1. O analfabeto: até reconhece letras e números, mas não compreende sequer textos simples.
2. O de nível rudimentar: até consegue localizar informações explícitas em textos muito curtos e familiares, mas tem grande dificuldade para interpretar, fazer inferências ou lidar com textos fora do padrão conhecido.
Esses dois primeiros constituem o que se chama de "analfabeto funcional".
3. O de nível elementar: até lê textos de extensão média, compreendendo informações diretas e fazendo pequenas inferências; porém, tem muita dificuldade para interpretar textos mais densos ou que exigem um raciocínio mais abstrato.

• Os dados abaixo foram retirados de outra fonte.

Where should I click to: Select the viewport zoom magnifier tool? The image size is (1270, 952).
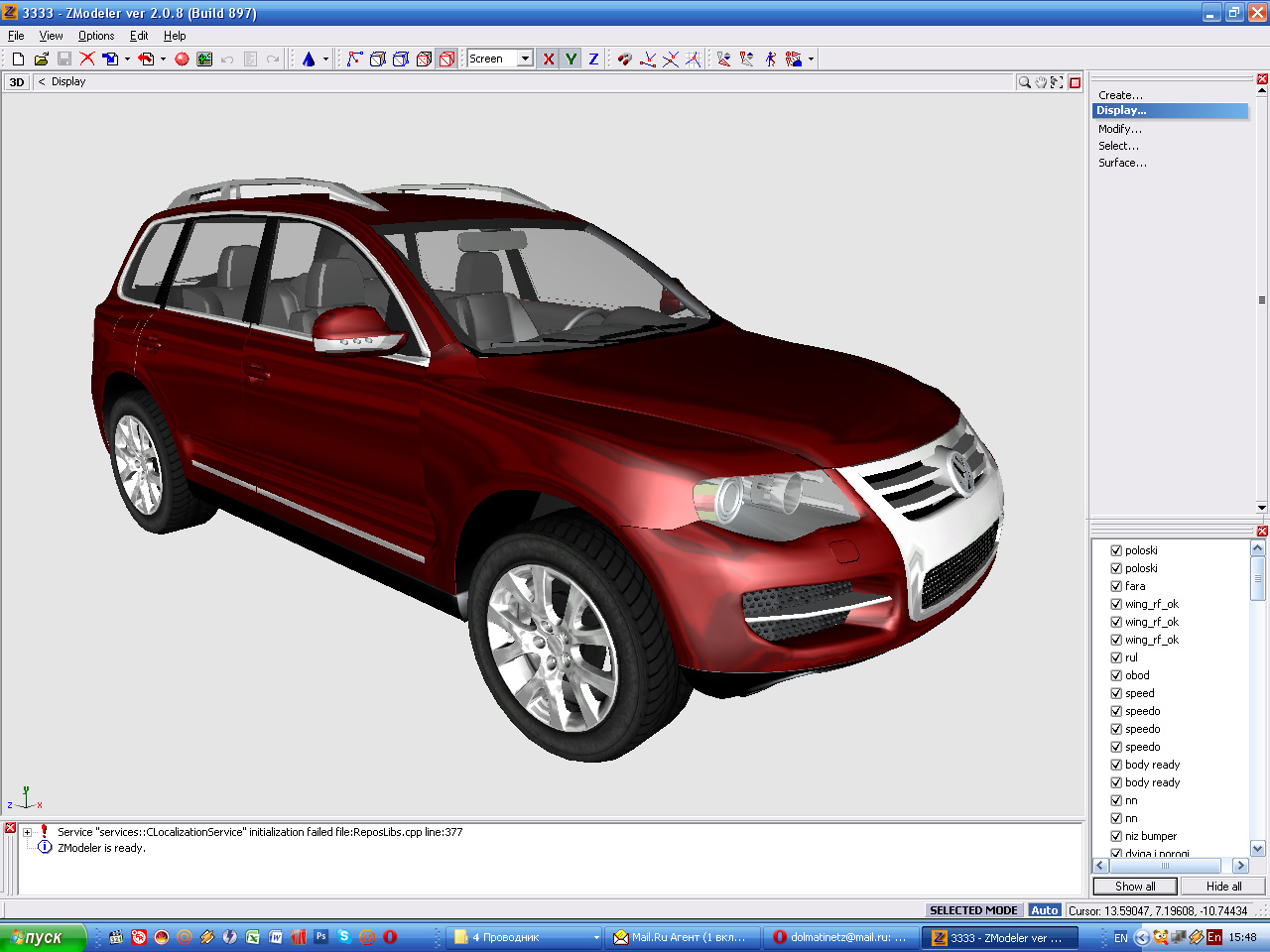(x=1024, y=82)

4. O de nível intermediário: consegue compreender e interpretar textos mais complexos, identificar opiniões, relações de causa e consequência, e realizar inferências; não obstante, pode ter dificuldade com múltiplas camadas de sentido, linguagem técnica ou textos literários densos.
5. O de nível proficiente: tem domínio pleno da leitura crítica, argumentativa e reflexiva, sem limitação alguma.
Dito isso, vamos aos dados daqueles com ensino SUPERIOR?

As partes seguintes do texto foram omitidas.